__REQUIREMENT__
According to the episode review, what does Penguin need Marsha, Queen of Diamonds, to do?

FRYEAN MYTHOS: *adventure*
CAMPBELLIAN FUNCTIONS: *psychological, sociological*
Though I deem “Marsha, Queen of Diamonds” to be one of the weakest villains created for the Bat-series, her creator Stanford Sherman accomplished a minor feat in this episode, for in her last appearance I found the character at least bearable.
To be sure, she wouldn’t have worked so well had she been teamed with another weak villain, such as Sandman. But here she’s teamed with the Penguin, and for once, the Birdman Bandit gets a script worthy of his character-strengths. Both on the TV show and in the comic, it’s easy for writers to write Penguin as a buffoon. But he works best when he’s shown to be capable of inventive crimes. His ingenuity is the proximate cause of his tremendous ego and resultant pomposity, and both of these can trip him up. Given the role of ironic humor in BATMAN ’66, it’s not surprising that many of the scripters chose to emphasize Penguin’s foolishness, which gave Burgess Meredith the chance for assorted comic turns, from slow burns to squawking rants. But “Friend” manages to concoct a clever scheme for the archvillain while still permitting him plenty of opportunities to fume and fulminate against his caped opponents.
Where “Death in Slow Motion” provided a light-hearted salute to the history of early cinema, “Friend” spends a great deal of time taking shots at then-contemporary Hollywood. Penguin, once more on parole, organizes a movie company and hoaxes Batman and Robin into signing contracts to perform in a film. Or rather, he thinks that he hoaxes them, for Batman perceives the setup and goes along with Penguin’s plot in order to smoke out the evildoer’s plans. As for the Queen of Diamonds, Penguin needs Marsha to finance his phony movie venture. There’s no indication that she went to jail as the result of her last caper, so one might speculate that an expensive lawyer might have got her off. In any case, Marsha’s still flush enough to finance Penguin’s picture, as long as the Queen gets the chance to play love-scenes with the Cowled Crusader. The first segment is replete with many spoofy refereneces to the opulence of Hollywood historical epics. Perhaps the most erudite of these in-jokes is the mention of a “milk bath,” which is probably Sherman’s recollection of a similar piece of exotica in Cecil B. DeMille’s THE SIGN OF THE CROSS. That said, Penguin puts a particularly salacious scene in his historical epic, and though Sherman never reveals the nature of the objectionable content, one assumes that it might be less in line with DeMille than with a seventies production like CALIGULA. However, a local decency club, headed by the redoubtable Aunt Harrier, shuts down Penguin’s attempt to become the founder of “porno chic.” Madge Blake and Meredith play well off one another, though neither seems to remember having encountered the other in “The Penguin’s Nest.”

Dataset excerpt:
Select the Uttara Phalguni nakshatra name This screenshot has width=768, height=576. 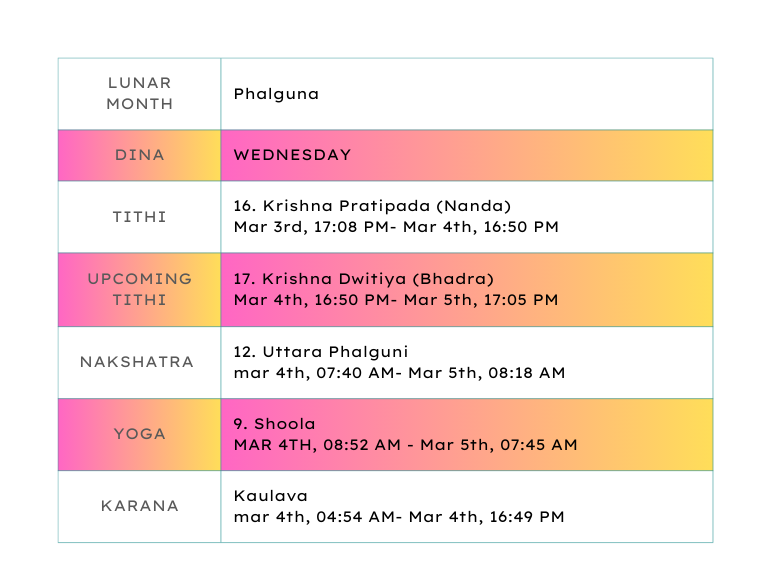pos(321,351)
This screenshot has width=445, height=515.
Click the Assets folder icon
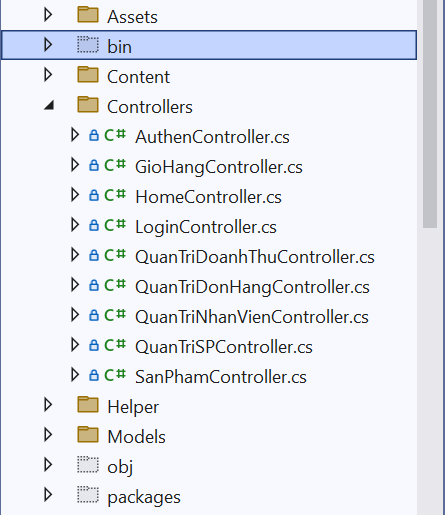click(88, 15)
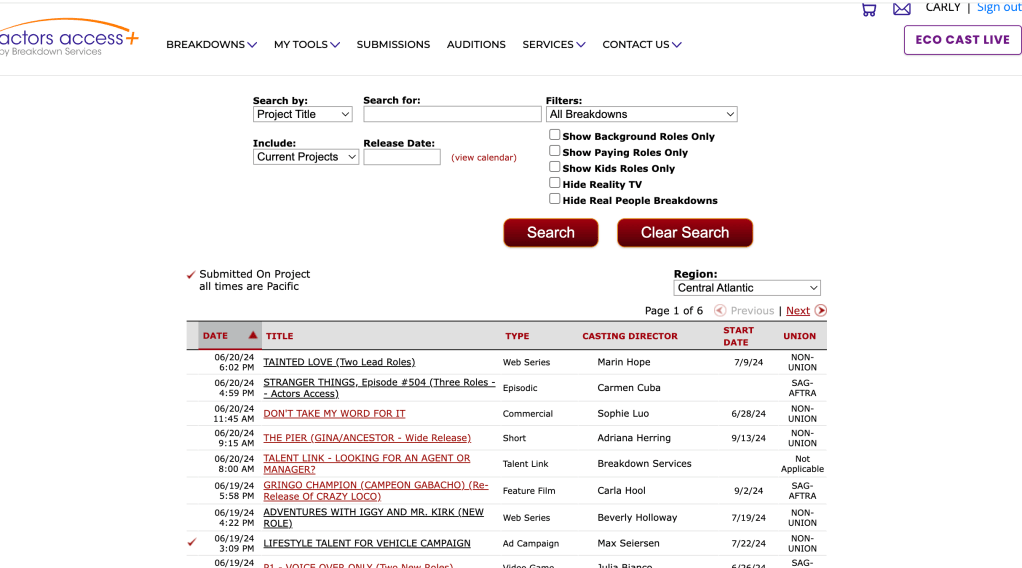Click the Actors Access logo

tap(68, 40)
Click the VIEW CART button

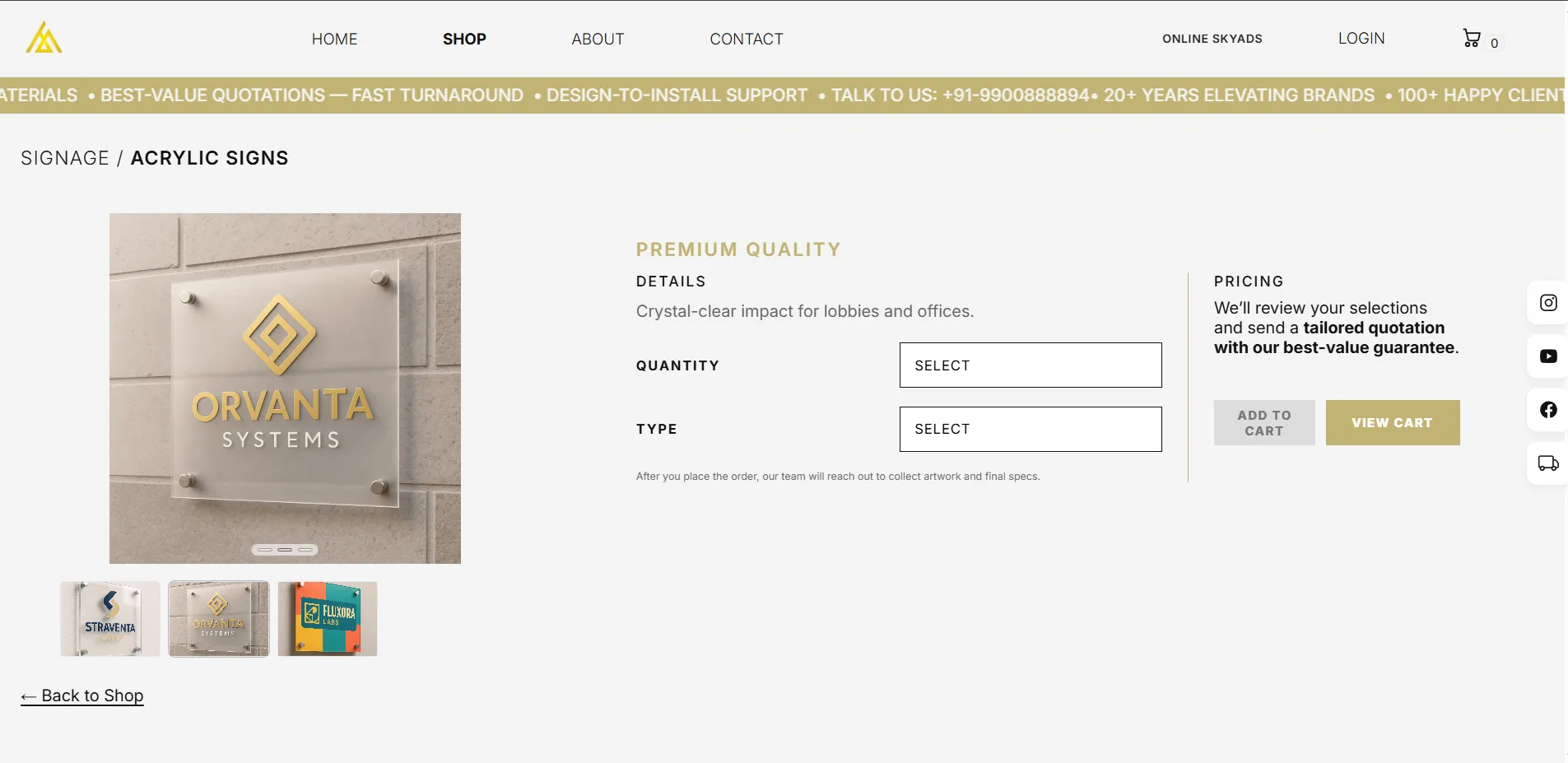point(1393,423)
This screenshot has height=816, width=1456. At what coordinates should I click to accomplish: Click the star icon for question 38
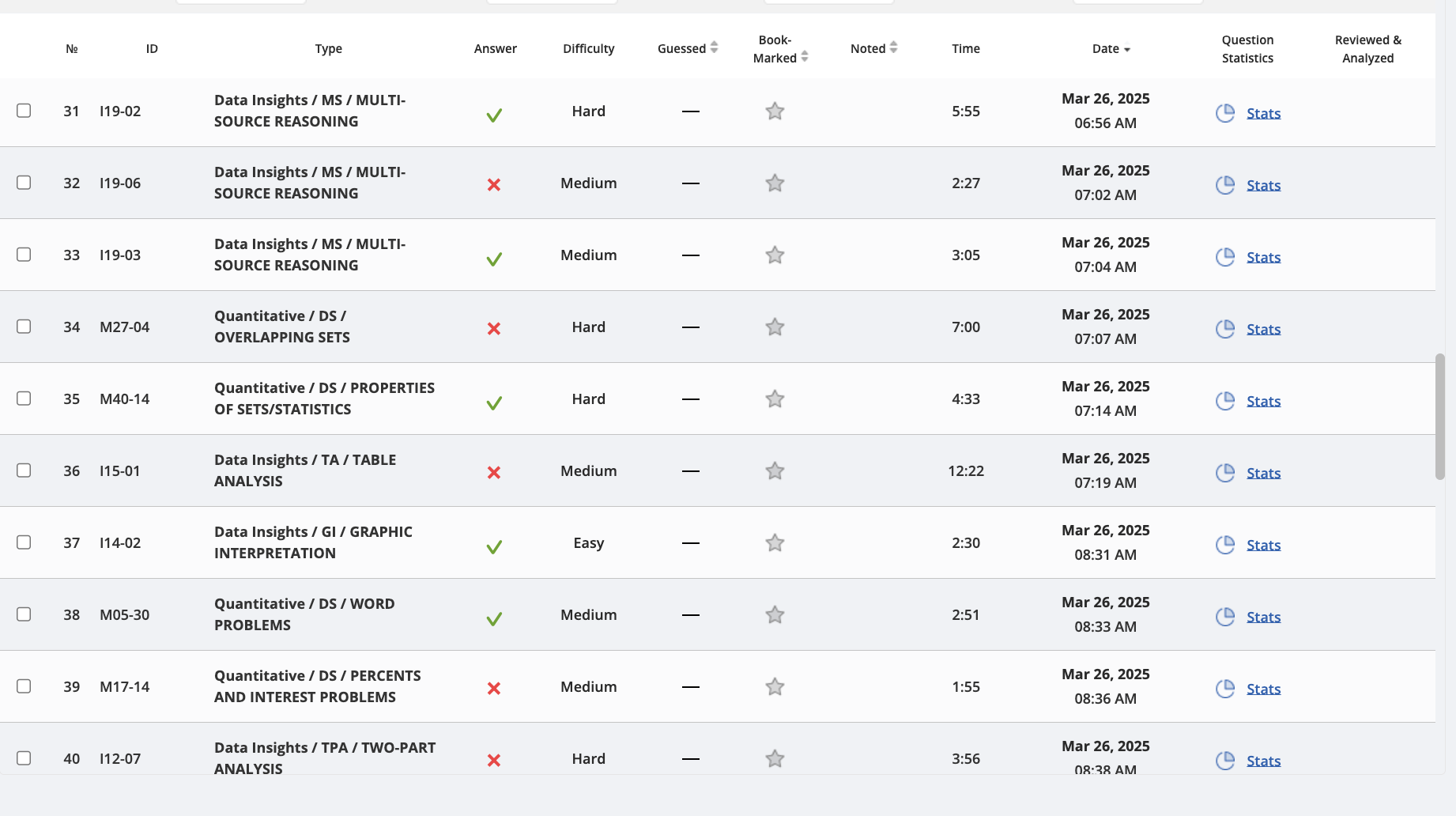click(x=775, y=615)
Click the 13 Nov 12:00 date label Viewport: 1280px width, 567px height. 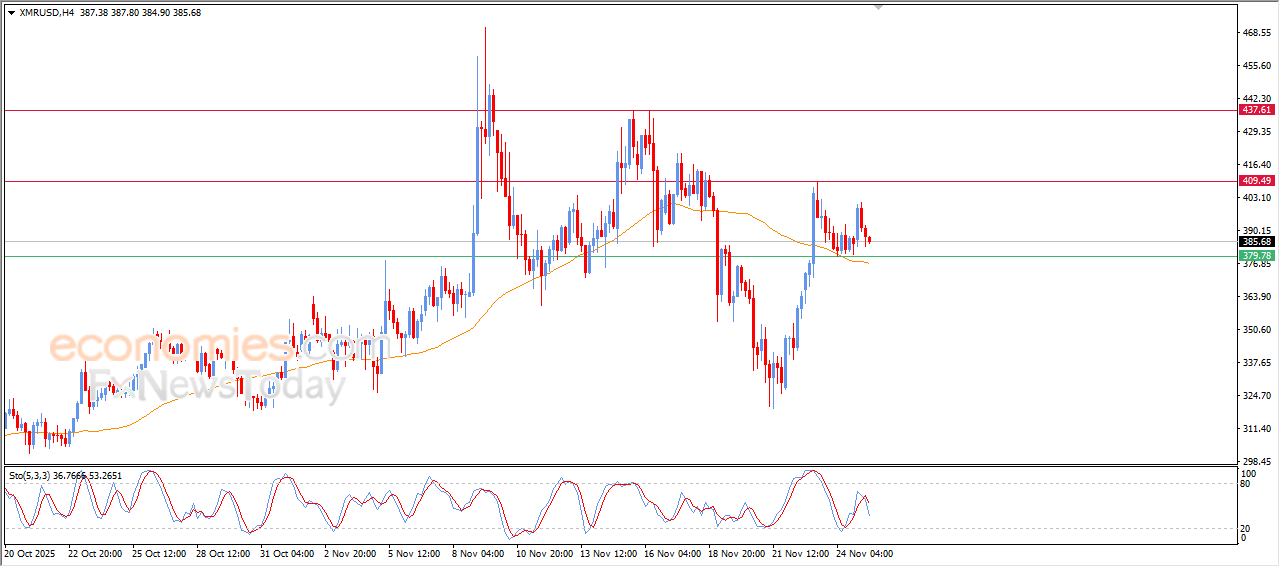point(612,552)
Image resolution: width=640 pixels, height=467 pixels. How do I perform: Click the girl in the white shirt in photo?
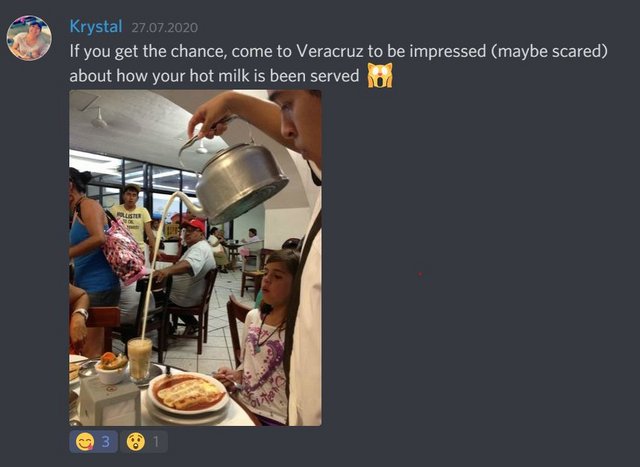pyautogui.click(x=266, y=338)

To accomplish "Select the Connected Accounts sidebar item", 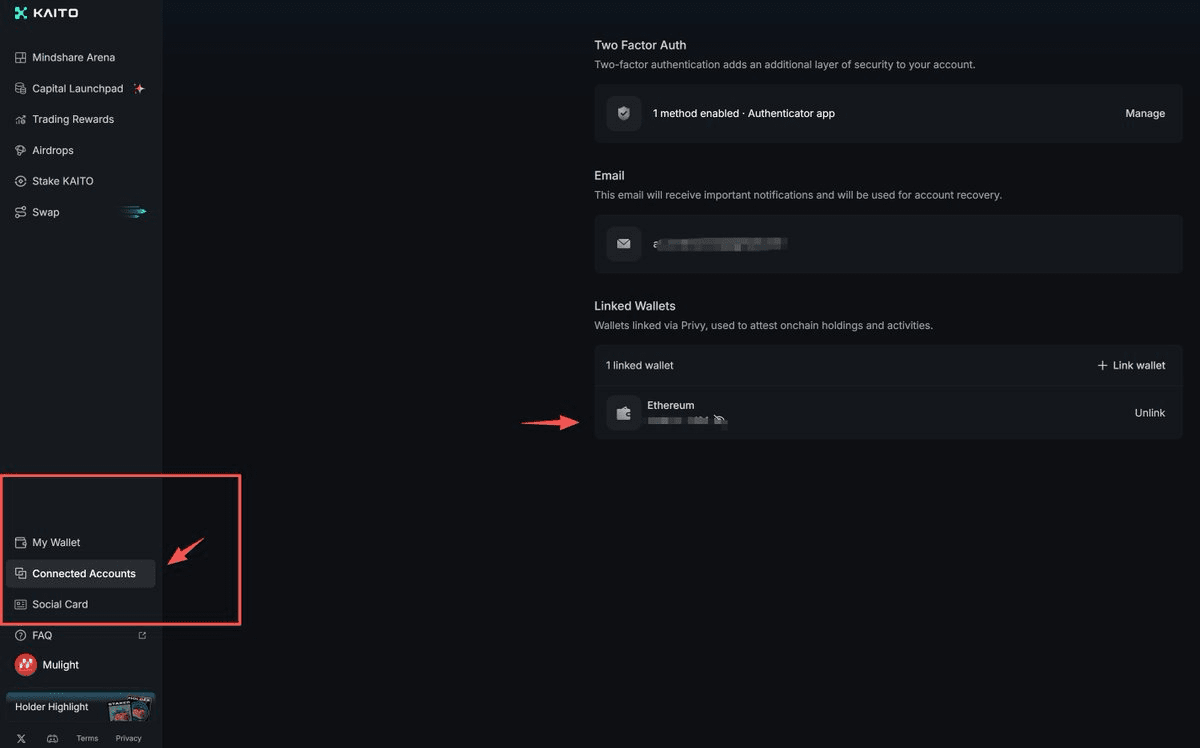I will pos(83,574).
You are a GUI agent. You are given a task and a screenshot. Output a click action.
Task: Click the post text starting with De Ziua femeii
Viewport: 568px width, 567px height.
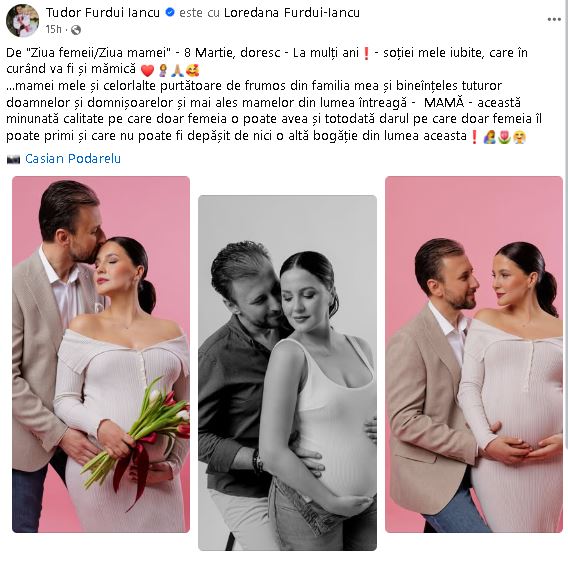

__RESULT FOR THIS EXERCISE__
Penguin needs Marsha to finance his phony movie venture.